Most translated Reviews: The links below will take you to the English language version of our most translated Reviews. Languages these Reviews have been translated into are listed across the top of the page. To read the Review in another language, simply click on the language and it will take you to the translation.
· Interventions for preventing obesity in children
· Electronic cigarettes for smoking cessation and reduction
· Vitamin C for preventing and treating the common cold
· Continuous support for women during childbirth
Our translation achievements for the first half of 2016 in an infographic:
Feature Review: Population-level interventions in government jurisdictions for dietary sodium reduction
National government initiatives have the potential to achieve population-wide reduction in salt intake
In almost all countries worldwide, most people eat too much salt. This can cause high blood pressure, which can lead to health problems, such as heart disease and stroke. To reduce the amount of salt eaten, governments in many countries have developed national salt reduction initiatives. These initiatives may be individually oriented, such as providing education about salt, or structurally oriented to improve or offset the deficiencies which prevent people from obtaining food with lower salt. As the number of population-based initiatives to reduce salt rise worldwide, it is important for policy-makers to identify which population-level intervention are impactful and cost-effective.
A team of Cochrane authors based in Australia and Canada worked with Cochrane Public Health to examine whether national salt reduction initiatives have been effective in reducing the amount of salt consumed in those populations. 15 national initiatives, including more than 260,0000 were included, with 10 initiatives providing sufficient date for quantitative analysis. These were mostly conducted in high income countries. The quality of the data was rated to be very low given the nature of the interventions does not lend to using controlled study design.

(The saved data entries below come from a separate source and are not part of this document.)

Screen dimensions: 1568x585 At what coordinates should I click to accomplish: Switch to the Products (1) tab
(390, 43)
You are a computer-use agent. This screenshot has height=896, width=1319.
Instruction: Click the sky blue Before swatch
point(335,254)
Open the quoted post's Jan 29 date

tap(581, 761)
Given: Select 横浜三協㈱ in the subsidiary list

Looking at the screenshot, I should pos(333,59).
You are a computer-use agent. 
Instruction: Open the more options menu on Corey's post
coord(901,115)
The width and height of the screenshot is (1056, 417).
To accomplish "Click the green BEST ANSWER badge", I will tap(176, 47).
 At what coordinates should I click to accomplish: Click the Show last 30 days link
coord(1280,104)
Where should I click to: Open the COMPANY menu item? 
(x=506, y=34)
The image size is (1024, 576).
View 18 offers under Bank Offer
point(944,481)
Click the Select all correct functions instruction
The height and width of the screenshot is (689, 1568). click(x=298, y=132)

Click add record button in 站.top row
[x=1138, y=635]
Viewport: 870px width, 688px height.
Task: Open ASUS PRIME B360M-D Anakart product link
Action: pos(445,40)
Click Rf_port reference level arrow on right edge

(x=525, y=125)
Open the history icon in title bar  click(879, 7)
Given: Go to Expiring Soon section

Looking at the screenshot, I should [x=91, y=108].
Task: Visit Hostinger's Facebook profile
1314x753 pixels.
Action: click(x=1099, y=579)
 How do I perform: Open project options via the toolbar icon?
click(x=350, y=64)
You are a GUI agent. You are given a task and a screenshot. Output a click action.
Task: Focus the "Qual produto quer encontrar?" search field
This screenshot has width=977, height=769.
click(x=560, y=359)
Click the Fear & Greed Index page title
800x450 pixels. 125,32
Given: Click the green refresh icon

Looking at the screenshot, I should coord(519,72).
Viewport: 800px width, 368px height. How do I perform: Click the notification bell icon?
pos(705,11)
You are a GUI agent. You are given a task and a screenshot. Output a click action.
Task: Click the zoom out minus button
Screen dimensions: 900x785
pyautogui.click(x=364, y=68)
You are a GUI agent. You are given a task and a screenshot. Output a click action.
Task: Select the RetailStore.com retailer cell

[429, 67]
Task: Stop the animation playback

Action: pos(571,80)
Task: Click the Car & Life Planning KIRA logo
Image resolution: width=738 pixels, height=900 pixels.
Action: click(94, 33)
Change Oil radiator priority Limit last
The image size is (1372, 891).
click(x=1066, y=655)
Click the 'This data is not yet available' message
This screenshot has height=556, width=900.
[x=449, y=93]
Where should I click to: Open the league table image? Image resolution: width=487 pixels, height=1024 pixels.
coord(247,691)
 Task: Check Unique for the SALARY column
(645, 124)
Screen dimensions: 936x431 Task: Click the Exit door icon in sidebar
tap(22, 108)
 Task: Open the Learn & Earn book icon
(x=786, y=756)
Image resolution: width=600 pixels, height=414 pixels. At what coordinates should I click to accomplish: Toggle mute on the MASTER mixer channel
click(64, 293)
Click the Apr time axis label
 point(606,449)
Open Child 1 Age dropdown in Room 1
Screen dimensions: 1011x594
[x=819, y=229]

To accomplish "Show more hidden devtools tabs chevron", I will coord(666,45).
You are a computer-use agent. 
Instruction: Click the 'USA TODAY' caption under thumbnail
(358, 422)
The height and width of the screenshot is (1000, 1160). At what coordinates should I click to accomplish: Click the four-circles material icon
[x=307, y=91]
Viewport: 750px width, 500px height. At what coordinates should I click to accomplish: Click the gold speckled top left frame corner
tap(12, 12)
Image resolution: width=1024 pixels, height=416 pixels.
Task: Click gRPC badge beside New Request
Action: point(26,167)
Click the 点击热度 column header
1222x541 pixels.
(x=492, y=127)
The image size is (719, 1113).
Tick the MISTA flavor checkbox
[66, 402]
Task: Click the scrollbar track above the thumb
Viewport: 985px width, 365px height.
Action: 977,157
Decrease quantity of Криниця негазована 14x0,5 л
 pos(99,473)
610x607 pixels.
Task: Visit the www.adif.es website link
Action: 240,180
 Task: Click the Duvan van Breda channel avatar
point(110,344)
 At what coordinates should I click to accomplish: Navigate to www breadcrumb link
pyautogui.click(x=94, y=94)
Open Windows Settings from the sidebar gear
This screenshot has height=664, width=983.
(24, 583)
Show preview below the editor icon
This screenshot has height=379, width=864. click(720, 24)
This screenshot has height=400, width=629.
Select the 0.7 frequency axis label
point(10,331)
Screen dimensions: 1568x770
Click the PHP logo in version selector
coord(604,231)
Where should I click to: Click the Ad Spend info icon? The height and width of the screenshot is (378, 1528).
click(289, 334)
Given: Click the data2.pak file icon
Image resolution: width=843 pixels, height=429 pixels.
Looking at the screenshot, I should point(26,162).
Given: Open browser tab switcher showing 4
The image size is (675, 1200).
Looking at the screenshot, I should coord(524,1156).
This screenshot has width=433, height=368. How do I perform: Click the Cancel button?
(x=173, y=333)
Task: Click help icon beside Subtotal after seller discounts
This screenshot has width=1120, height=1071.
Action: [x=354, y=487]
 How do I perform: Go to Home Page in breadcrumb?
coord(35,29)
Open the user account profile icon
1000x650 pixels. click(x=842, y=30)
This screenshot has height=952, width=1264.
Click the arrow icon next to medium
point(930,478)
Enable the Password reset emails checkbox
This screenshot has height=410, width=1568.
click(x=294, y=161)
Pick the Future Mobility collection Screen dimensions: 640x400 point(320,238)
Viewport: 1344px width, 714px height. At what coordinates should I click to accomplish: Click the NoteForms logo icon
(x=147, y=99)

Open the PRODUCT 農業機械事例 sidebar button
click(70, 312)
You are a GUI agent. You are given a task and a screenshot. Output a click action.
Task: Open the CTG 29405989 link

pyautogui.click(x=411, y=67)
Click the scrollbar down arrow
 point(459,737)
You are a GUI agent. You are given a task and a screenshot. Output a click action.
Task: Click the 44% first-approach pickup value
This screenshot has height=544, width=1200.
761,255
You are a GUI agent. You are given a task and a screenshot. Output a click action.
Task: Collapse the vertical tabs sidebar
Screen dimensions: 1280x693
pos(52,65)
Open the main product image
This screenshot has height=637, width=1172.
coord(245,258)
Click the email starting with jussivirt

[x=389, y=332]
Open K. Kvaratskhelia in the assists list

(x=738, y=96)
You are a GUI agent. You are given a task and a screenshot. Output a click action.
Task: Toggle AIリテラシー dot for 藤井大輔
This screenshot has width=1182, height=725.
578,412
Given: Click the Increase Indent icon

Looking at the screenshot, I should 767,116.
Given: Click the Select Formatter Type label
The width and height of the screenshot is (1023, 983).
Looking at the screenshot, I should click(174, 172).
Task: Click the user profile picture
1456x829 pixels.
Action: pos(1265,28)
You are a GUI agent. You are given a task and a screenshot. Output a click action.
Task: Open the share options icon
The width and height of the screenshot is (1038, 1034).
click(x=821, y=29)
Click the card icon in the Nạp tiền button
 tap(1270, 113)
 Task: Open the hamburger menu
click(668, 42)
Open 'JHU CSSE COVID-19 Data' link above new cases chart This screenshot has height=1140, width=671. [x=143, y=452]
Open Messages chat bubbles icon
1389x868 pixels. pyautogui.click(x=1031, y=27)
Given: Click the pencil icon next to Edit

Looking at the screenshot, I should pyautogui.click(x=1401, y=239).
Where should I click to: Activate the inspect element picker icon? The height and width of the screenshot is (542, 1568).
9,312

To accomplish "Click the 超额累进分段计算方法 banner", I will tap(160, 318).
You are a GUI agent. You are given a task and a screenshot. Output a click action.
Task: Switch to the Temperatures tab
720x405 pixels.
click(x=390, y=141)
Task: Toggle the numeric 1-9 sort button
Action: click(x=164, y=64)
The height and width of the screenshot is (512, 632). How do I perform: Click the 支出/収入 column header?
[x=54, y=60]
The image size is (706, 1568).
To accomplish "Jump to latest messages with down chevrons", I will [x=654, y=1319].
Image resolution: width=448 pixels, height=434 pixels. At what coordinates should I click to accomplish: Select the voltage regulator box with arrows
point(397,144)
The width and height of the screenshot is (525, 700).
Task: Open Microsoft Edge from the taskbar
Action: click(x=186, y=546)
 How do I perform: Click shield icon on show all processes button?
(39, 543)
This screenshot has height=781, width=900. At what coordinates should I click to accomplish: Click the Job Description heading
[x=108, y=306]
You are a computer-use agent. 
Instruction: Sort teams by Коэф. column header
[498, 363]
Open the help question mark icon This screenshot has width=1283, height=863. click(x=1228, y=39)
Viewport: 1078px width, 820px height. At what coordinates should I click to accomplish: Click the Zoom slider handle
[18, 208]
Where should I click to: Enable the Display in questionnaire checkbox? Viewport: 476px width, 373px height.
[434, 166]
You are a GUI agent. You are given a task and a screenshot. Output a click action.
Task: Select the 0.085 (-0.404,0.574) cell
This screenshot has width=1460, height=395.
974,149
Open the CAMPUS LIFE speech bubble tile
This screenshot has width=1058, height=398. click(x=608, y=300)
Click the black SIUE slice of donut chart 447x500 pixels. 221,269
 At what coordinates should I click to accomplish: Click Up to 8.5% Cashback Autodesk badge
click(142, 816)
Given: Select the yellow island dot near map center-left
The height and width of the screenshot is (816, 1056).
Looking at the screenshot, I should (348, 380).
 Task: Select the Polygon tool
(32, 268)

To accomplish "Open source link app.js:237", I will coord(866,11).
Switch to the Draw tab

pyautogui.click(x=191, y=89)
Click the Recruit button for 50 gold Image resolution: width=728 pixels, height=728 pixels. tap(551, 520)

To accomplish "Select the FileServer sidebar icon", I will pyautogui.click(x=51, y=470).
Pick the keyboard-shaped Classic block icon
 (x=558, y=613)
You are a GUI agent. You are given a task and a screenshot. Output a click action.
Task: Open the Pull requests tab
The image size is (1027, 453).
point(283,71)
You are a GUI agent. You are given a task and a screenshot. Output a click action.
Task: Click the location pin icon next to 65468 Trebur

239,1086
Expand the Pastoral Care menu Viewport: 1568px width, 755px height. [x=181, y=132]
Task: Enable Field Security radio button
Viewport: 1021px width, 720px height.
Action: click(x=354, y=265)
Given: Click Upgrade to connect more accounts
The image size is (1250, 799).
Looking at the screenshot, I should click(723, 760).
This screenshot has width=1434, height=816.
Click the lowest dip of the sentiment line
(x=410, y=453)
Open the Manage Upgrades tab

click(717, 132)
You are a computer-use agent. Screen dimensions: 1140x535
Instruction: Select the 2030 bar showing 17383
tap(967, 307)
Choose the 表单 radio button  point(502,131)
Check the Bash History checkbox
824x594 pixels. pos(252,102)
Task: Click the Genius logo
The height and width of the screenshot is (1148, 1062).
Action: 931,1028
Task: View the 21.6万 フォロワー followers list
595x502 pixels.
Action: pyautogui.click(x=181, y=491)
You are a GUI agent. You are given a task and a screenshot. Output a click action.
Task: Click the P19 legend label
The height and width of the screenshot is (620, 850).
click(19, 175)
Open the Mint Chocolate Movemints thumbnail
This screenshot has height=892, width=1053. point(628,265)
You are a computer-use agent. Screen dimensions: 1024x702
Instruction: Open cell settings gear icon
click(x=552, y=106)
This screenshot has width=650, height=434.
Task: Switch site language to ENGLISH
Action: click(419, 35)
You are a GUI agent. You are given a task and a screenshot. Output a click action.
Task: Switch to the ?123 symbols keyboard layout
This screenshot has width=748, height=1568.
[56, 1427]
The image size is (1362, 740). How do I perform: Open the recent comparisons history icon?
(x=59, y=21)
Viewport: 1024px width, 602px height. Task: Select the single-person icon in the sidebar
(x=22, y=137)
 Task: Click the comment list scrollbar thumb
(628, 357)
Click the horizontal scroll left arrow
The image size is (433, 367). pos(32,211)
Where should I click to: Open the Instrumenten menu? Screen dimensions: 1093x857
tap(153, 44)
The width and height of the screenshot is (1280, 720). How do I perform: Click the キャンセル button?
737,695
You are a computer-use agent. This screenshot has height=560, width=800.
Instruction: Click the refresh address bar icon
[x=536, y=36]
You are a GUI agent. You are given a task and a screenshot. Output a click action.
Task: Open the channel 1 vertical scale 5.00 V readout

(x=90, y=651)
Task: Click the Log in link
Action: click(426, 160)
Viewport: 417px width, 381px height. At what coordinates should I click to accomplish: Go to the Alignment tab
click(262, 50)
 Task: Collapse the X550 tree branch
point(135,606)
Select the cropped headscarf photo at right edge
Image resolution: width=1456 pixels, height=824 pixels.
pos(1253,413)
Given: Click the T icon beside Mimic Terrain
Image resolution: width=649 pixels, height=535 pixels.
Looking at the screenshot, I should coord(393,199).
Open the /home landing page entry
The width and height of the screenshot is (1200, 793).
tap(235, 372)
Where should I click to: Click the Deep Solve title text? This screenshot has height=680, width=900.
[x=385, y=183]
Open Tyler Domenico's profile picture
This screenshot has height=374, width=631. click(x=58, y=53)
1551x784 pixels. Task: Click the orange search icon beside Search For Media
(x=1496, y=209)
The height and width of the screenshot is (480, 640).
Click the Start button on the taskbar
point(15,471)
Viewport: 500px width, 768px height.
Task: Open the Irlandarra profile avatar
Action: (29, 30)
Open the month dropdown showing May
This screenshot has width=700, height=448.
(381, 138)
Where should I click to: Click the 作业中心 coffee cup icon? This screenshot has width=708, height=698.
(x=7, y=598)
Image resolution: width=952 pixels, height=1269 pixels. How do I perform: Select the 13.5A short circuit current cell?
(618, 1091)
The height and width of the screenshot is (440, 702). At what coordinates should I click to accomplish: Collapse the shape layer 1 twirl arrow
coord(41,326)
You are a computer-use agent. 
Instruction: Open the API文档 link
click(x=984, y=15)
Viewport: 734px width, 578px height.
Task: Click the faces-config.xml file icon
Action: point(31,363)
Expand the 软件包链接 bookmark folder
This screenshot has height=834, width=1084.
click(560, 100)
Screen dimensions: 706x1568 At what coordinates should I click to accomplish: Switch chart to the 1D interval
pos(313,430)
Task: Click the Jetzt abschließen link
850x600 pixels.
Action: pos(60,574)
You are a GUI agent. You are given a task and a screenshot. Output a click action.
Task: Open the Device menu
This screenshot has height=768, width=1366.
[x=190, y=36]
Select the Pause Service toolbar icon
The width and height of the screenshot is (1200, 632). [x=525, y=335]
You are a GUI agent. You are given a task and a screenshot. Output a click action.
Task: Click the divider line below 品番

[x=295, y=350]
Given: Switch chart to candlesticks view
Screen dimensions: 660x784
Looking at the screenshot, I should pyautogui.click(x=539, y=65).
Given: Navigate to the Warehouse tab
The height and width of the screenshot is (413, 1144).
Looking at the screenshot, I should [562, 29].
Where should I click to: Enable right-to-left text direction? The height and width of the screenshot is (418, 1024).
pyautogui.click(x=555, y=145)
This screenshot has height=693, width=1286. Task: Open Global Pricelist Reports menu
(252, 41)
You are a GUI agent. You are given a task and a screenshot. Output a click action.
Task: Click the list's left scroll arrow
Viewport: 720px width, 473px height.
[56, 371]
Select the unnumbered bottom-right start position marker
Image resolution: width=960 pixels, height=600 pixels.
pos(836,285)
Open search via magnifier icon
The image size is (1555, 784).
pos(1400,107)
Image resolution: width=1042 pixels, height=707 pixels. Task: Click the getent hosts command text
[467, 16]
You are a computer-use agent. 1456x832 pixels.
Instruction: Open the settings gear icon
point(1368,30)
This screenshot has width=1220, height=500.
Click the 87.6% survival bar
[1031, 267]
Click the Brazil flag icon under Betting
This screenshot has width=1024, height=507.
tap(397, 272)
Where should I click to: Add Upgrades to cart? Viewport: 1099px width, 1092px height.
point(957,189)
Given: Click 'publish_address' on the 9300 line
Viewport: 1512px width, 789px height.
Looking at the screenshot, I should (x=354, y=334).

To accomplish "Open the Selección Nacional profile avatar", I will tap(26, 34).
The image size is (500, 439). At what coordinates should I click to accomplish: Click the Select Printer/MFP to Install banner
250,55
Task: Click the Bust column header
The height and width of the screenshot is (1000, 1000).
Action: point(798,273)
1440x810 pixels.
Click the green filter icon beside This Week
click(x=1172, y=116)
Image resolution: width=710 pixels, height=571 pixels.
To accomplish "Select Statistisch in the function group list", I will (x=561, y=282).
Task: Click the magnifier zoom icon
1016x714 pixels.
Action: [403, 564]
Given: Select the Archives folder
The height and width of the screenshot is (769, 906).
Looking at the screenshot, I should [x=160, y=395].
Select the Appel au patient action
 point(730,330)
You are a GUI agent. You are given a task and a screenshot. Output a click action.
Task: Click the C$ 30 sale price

Population-level interventions in government jurisdictions for dietary sodium reduction have the potential to result in population-wide reductions in salt intake from pre-intervention to post-intervention, particularly if they have more than one intervention activity and incorporate interventions of a structural nature (e.g. large-scale efforts to lower the salt content of food products at the time of production), and particularly amongst men. Implementation of future initiatives should embed more effective means of evaluation to help us better understand the variation in the effects.
This Cochrane Review excluded a larger number of national salt reduction strategies because the data lacked pre and/or post data points which are needed to examine the impact of the intervention. There were 15 included initiatives the Review but with a wide variation in the elements they included, as well as the quality of evidence in their evaluation. For these reasons, it is difficult to interpret the current evidence and we warrants more research. This Review provides some evidence that national sodium reduction initiatives that are multi-component and include activities of a structural nature, such as policies to lower the salt levels in food in specific settings, appear to be more effective than single-component initiatives, such as information campaigns.